The Sterling and Francine Clark Art Institute and the Williams College Museum of Art
Present Artistic Crossings of the Black Atlantic
Saturday, March 1, 2008

Williamstown, Mass.— A symposium designed to catalyze dialogue across academic disciplines and focusing on contemporary artists responding to global diaspora will be held at the Sterling and Francine Clark Art Institute (the Clark) and the Williams College Museum of Art (WCMA) on March 1, 2008. Artistic Crossings of the Black Atlantic: The Migratory Aesthetic in Contemporary Art invites five acclaimed artists—sculptor Willie Cole, multi-media artist Maria Magdalena Campos-Pons, British filmmaker Isaac Julien, photographer Hank Willis Thomas, and installation artist and MacArthur Fellow Fred Wilson—to discuss the Black Atlantic aesthetic. The symposium begins at the Clark, at 9:00 am with a reception following at the Williams College Museum of Art at 5:30 pm. The registration fee is $20 per person, $10 for members of the Clark, and free for faculty and students of Williams College.
 
Through transatlantic connections among Africa, Britain, the Caribbean, and the United States, Black intellectuals and literary figures such as W.E.B. Du Bois and Richard Wright fashioned a Black Atlantic culture that made a central contribution to the modernist aesthetic. Today this Black Atlantic aesthetic extends into the realm of the visual as international artists critically engage cross-Atlantic migration as a principal focus of their work.
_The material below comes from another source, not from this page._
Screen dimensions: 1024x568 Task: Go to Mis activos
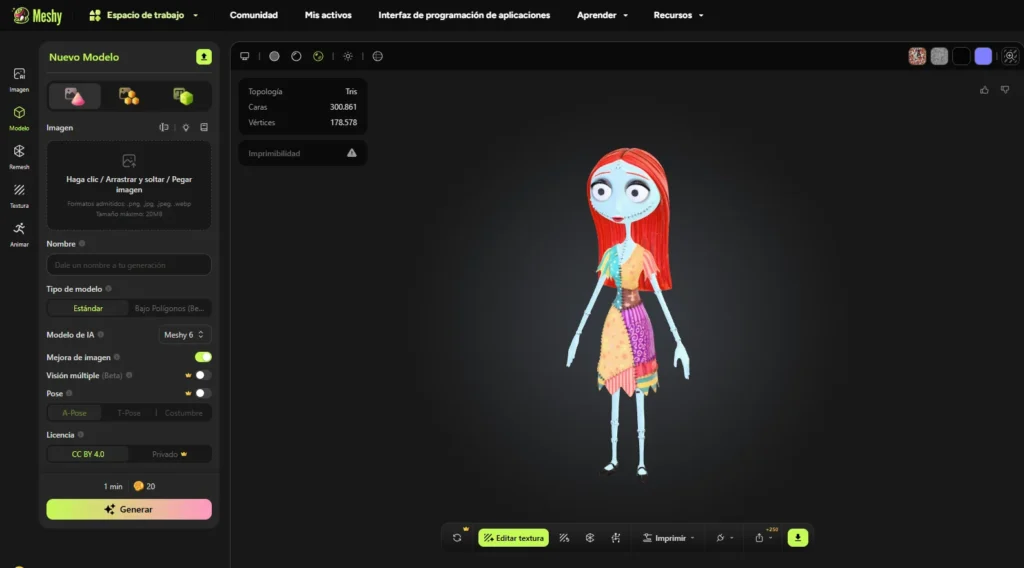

"We are extremely privileged to have these important artists from Britain and the U.S. together to discuss a central issue in recent art that has resonance for artists of color internationally," says Lisa Corrin, Class of 1956 Director of the Williams College Museum of Art. "The Black Atlantic has remained a critical subject and point of reference for writers and artists for generations. This symposium will demonstrate its continued relevance for a new generation of artists working across media from painting and photography to video and installation art."
 
"The Clark is an incubator of new ideas in the visual arts and we regularly reach out beyond the borders of the collection to explore issues and provoke thoughtful discussion," says the Clark's director, Michael Conforti. "Our dialogue around contemporary African art began in 2005 with a grant from the Mellon Foundation that allowed us to work toward greater geographic and cultural diversity by engaging international partners for joint programs. We are happy that our discussion of this important topic can be extended to our long-time collaborative partner, the Williams College Museum of Art."
 
Symposium Participants include:

Natasha Becker, coordinator of Mellon initiatives at the Clark, who is completing her Ph.D. dissertation on international exhibitions of contemporary art in South Africa during the 1990s.
Maria Magdalena Campos-Pons a Cuban artist of Nigerian ancestry, whose 2007 exhibition Everything Is Separated by Water explores issues of race, class, cultural hybridism, and African diaspora.
C. Ondine Chavoya, Assistant Professor of Art and Latina/Latino studies at Williams, who is currently working on an exhibition at the Williams College Museum of Art in conjunction with the LA County Museum of Art on the 1970s multi-media collective ASCO.
Willie Cole, a sculptor and printmaker, whose exhibition Anxious Objects: Willie Cole’s Favorite Brands traveled to five U.S. museums from 2006 to 2008.
Lisa Graziose Corrin, Class of 1956 Director of the Williams College Museum of Art and Lecturer in Art, who has curated more than fifty solo and group exhibitions of contemporary art at the Contemporary Museum in Baltimore, the Serpentine Gallery in London, the Seattle Art Museum, and other venues.
Peter Erickson, Visiting Professor of Humanities at Williams, who has recently published Citing Shakespeare: The Reinterpretation of Race in Contemporary Literature and Art and is the co-editor of Early Modern Visual Culture: Representation, Race, and Empire in Renaissance England (2000).
Isaac Julien, the British filmmaker whose parents emigrated from Saint Lucia, and who has created a series of extraordinary works that address issues of migration, including Frantz Fanon: Black Skin, White Mask, Paradise Omeros, and, most recently, WESTERN UNION: Small Boats.
Kobena Mercer, a Clark Fellow and British-based cultural critic, who has edited a four-volume project, Annotating Art’s Histories: Cross-Cultural Perspectives in the Visual Arts (2005-2008), with a final book on Exiles, Diasporas, and Strangers.
Francesca T. Royster, Associate Professor at DePaul University, who has completed a new book manuscript entitled Eccentric Sexualities: Black Popular Music and the Performance of “Strange” in the Post-Soul Era.
Hank Willis Thomas, a photographer whose themes include the staging of black male athletes as advertising icons in a global economy.
Fred Wilson, MacArthur Fellow, who presented two landmark exhibitions—Mining the Museum in Baltimore in 1993 and Speak of Me as I Am in Venice in 2003—and recently extended his global reach by mining the cultural landscape in An Account of the Voyage to the Island JAMAICA with the UN-NATURAL HISTORY of that Place at the Institute of Jamaica in fall 2007.
Leslie E. Wingard, Mellon Postdoctoral Fellow in Visual Culture at Williams, who  focuses on the tension between sacred and secular interests in black visual culture and literature.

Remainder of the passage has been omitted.